AIM 1 » Rewrite the Klamath dam article from "Complications over a" to "the groups said.", inclusive, changing "water deal" to "water agreement".
AIM 2 » In the Klamath dam article, what position does Steve Pedery hold with Oregon Wild?
## Start PASSAGE SHOWN
Complications over a water deal?
At least one group, Oregon Wild, questions what connection the dam removal might have to the broader water deal in the region negotiated by the Bush administration.
“Even more controversial is the linkage between the [dam agreement] and ... a nearly $1 billion water deal drafted over the last six years and heavily influenced by former Bush administration officials. [These] negotiations have proceeded in secret since a draft document was released to the public in January of 2008. The settlement scheme would guarantee water for commercial agriculture in the Bureau of Reclamation’s Klamath Irrigation Project without providing a similar guarantee to threatened fish species,” the groups said.
“The dam deal announced today isn’t perfect, but the true test is still to come,” said Steve Pedery, conservation director with Oregon Wild. “When the water deal gets packaged with this dam deal, are river advocates going to be able to live with the fish and wildlife sacrifices made in the final settlement? We all want dam removal, but we shouldn’t have to trade salmon and bald eagles for broken concrete.”
A step forward
While the agreement still has many hurdles to clear, most heralded it as an important step forward for the environmentalist cause.
“This Agreement represents a major step toward restoring the health of the Klamath River. We look forward to working with all Tribal, agricultural, and fishing communities in the Klamath Basin on implementing these solutions,” said Troy Fletcher, negotiator and Yurok tribal member.
The Obama administration also weighed in.
Interior Secretary Ken Salazar said: "This agreement marks the beginning of a new chapter for the Klamath River and for the communities whose health and way of life depend on it. Hats off to all the stakeholders who have worked so hard to find common ground on one of the most challenging water issues of our time."
## End PASSAGE SHOWN
## Start RAW DATA
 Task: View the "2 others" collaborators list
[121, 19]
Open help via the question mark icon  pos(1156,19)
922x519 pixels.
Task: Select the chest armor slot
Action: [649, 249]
## End RAW DATA
WORKED ANSWER 1 »
Complications over a water agreement?
At least one group, Oregon Wild, questions what connection the dam removal might have to the broader water agreement in the region negotiated by the Bush administration.
“Even more controversial is the linkage between the [dam agreement] and ... a nearly $1 billion water agreement drafted over the last six years and heavily influenced by former Bush administration officials. [These] negotiations have proceeded in secret since a draft document was released to the public in January of 2008. The settlement scheme would guarantee water for commercial agriculture in the Bureau of Reclamation’s Klamath Irrigation Project without providing a similar guarantee to threatened fish species,” the groups said.

WORKED ANSWER 2 » He is the conservation director of Oregon Wild.